It's almost as if just like Wall Street bulls live in an echo chambered world, where nobody dares to take a breath out of step over fears of toppling the collective construct of stupidity and laziness where everyone is wrong but at least everyone agrees to be wrong at the same time, so the bears have some odd convergence of views, including the market inflection points. How else can one explain that a little over a week after Wall Street's biggest bull, Michael Hartnett, actually demonstrated glimmers of bullishness in "At SPX 3600 Nibble, At 3300 Bite, At 3000 Gorge", today the 2nd biggest Wall Street bear, Morgan Stanley's Michael Wilson, also joined the bear market rally bandwagon and in his latest Weekly Warm Up Note (available to professional subs) writes that even though the market's fair value will eventually head (far) lower (which in itself is remarkable since Wilson is calling for much lower risk markets over time even though his economists still don't have the guts to make a recession their base case, leaving the bearish strategist to drift alone in the bearish void), for now "US equity markets can rally further."
Specifically, in addition to the lower rates and oil prices helping support the belief in a soft landing, Wilson notes that "there is still some equity demand from Pension funds that need to rebalance at the end of the month/quarter this week" similar to what we previewed last week, and here Morgan Stanley agrees with Goldman's estimates, writing that the bank's QDS team "estimates about $25-$30B of equity demand globally with approximately $15-$20B for the US" in terms of quarter-end pension demand.

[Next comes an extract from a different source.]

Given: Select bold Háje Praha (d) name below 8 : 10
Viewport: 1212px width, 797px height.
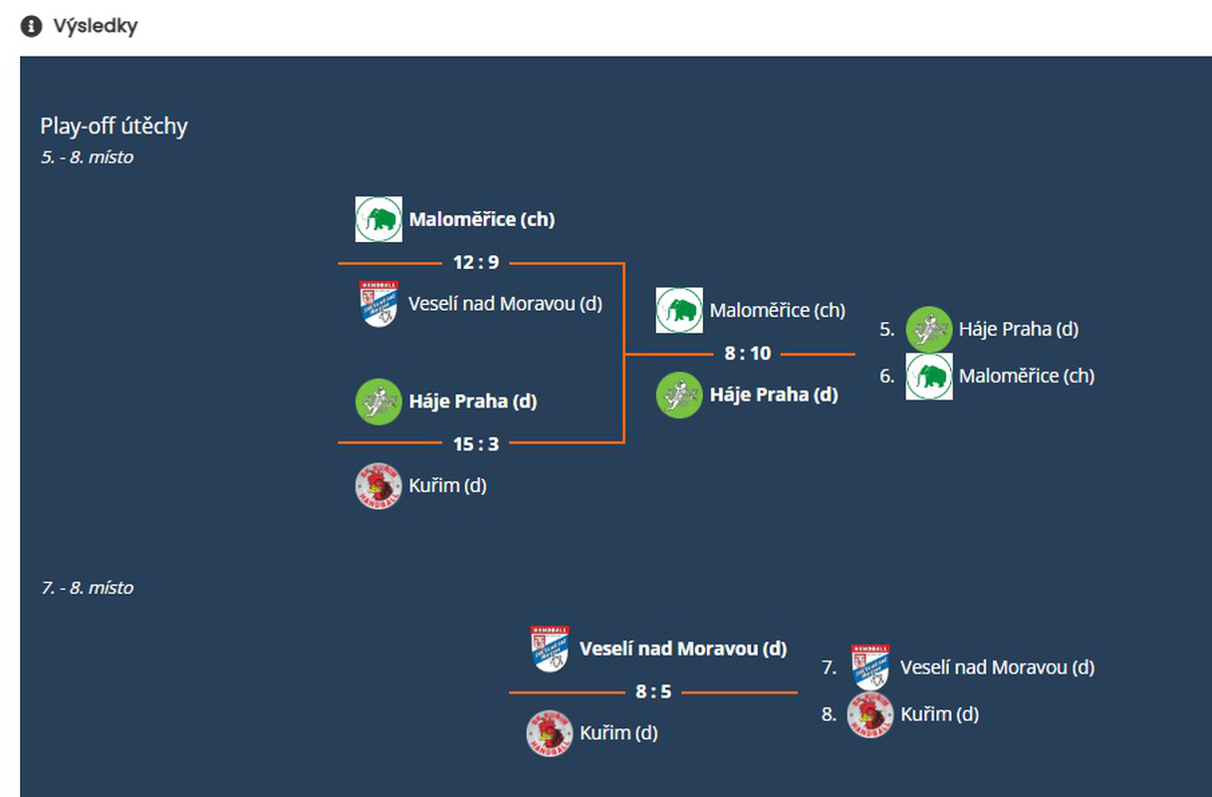Looking at the screenshot, I should tap(773, 395).
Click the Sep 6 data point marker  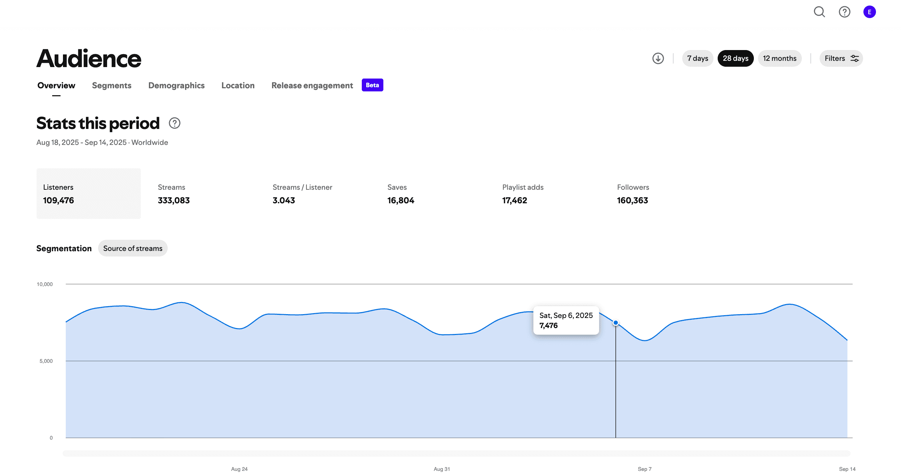tap(615, 323)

That according to Wilson is "a substantial amount of excess demand and if retail joins in like last week, that could carry equity prices higher before 2Q earnings season begins and the revisions arrive." Furthermore, it is unlikely to see a slew of pre- announcements ahead of earnings as most companies have already managed 2Q results and likely want to wait a few more weeks for more data before providing guidance for 3Q and the rest of the year in some cases.

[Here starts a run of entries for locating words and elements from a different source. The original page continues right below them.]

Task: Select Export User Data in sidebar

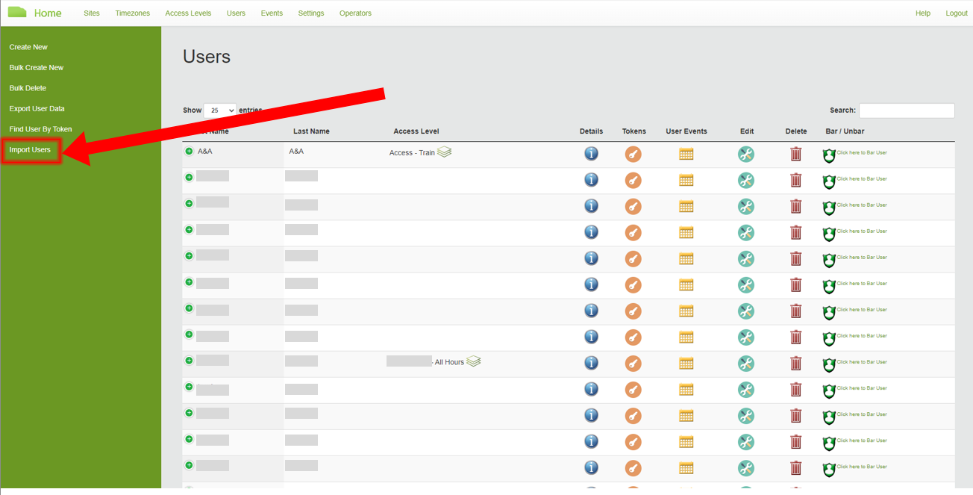Action: (38, 108)
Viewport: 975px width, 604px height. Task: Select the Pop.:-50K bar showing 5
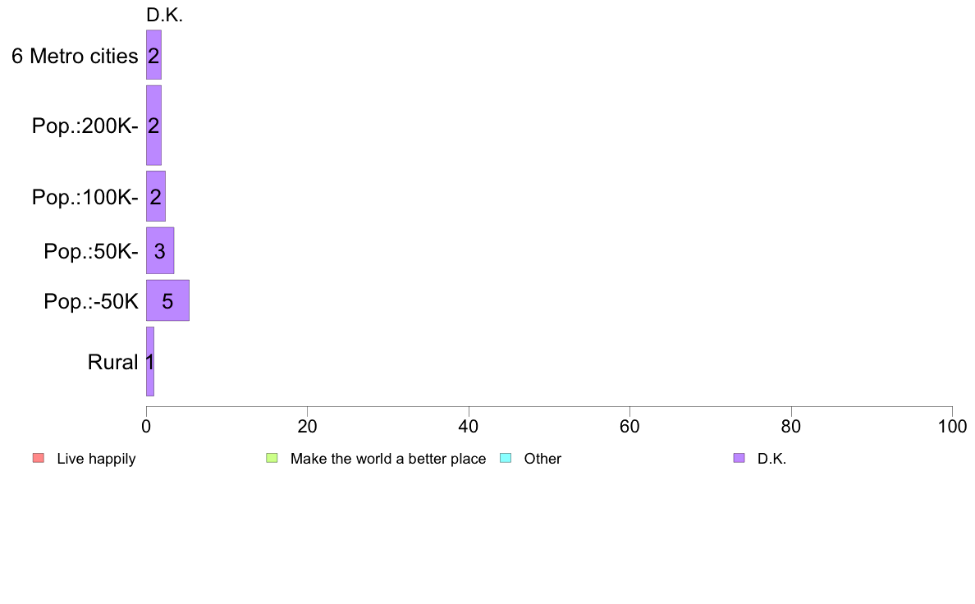coord(167,300)
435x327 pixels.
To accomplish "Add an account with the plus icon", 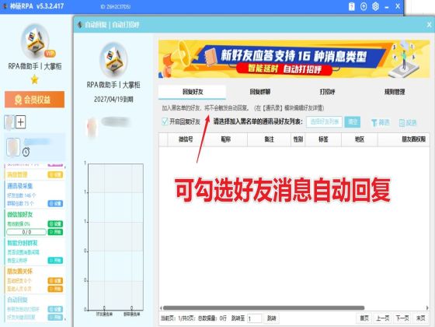I will point(20,122).

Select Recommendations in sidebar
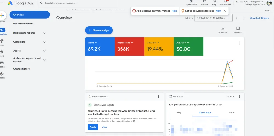[x=23, y=24]
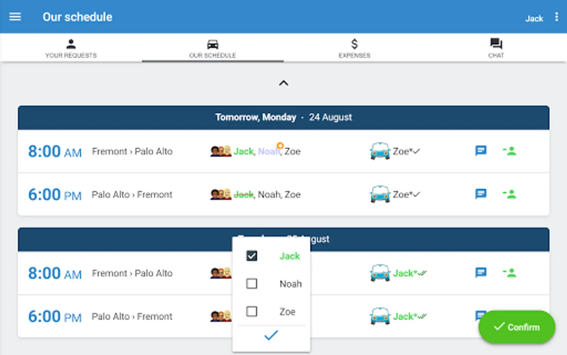Click passenger avatars on Monday 6:00 PM ride
The width and height of the screenshot is (567, 355).
point(221,194)
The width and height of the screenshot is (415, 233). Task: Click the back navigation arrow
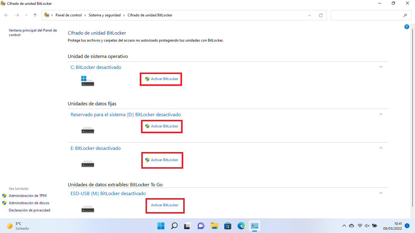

Finally, the MS strategist calculates that a Fib retracement of 38-50% of the entire decline would not be unnatural or out of line with prior bear market rallies, particularly ones associated with a recession at the end which is yet to come: "In S&P 500 terms that would translate into 4100-4200 or approximately 5-7% upside from Friday's close."
Let's start at the top.
Walking us through last week's events, Wilson writes that with talk of recession increasing sharply over the past few weeks and culminating with Fed Chair Powell's 2-day Congressional testimony, markets decided enough bad news had been priced. Furthermore, the MS strategist also thinks the sharp decline in both oil and interest rates helped ease some of the concerns on inflation which still remains elevated and public enemy (certainly Biden approval rating enemy) number one.

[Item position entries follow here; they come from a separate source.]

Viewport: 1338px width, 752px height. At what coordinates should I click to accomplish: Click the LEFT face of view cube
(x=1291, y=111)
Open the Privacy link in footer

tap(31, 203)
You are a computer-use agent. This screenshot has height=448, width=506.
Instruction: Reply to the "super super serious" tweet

In Wilson's view, both the fall in oil and rates are being driven more by the fears of an economic slowdown, or worse, rather than a real peak in inflation and, therefore, peak Fed hawkishness. However, with markets so oversold and bearishness so pervasive, "equity investors have taken the bullish view and re-rated stocks higher via both the interest rate and Equity Risk Premium (ERP) channels."
Next, some math: based on Friday's close, the S&P 500 is trading back at 16.3x or 1 turn higher than where it was at the prior week's lows. In other words, Wilson cautions that "all of the move last week was due to valuations moving higher which seems unusual given the growing concern about earnings. In fact, even taking into account the fall in 10-year yields, the Equity Risk Premium is back to 300bps." That to the MS strategist "makes little sense in the context of the likely negative earnings revisions coming in 2Q and still rising risk of recession over the next 6-12 months. As our fair value valuation framework (Exhibit 2) shows, the S&P 500 is now meaningfully mis-priced again for the current PMI and rates backdrop (even with the recent fall in bond yields)."
Like we said: it's a little awkward being one of the most vocal Wall Street bears without your economists even daring to make a recession their base case. It sure must lead to a lot of confused client calls... But we digress.
As Wilson adds, another way to think about this set up is that the internals of the equity market (as least some of them as shown in the charts below) are much further along in terms of thinking about the risk of recession than bonds, a point even Goldman made over the weekend.
Meanwhile, economic signals like the copper versus gold ratio and the economic surprise index are also saying the same thing.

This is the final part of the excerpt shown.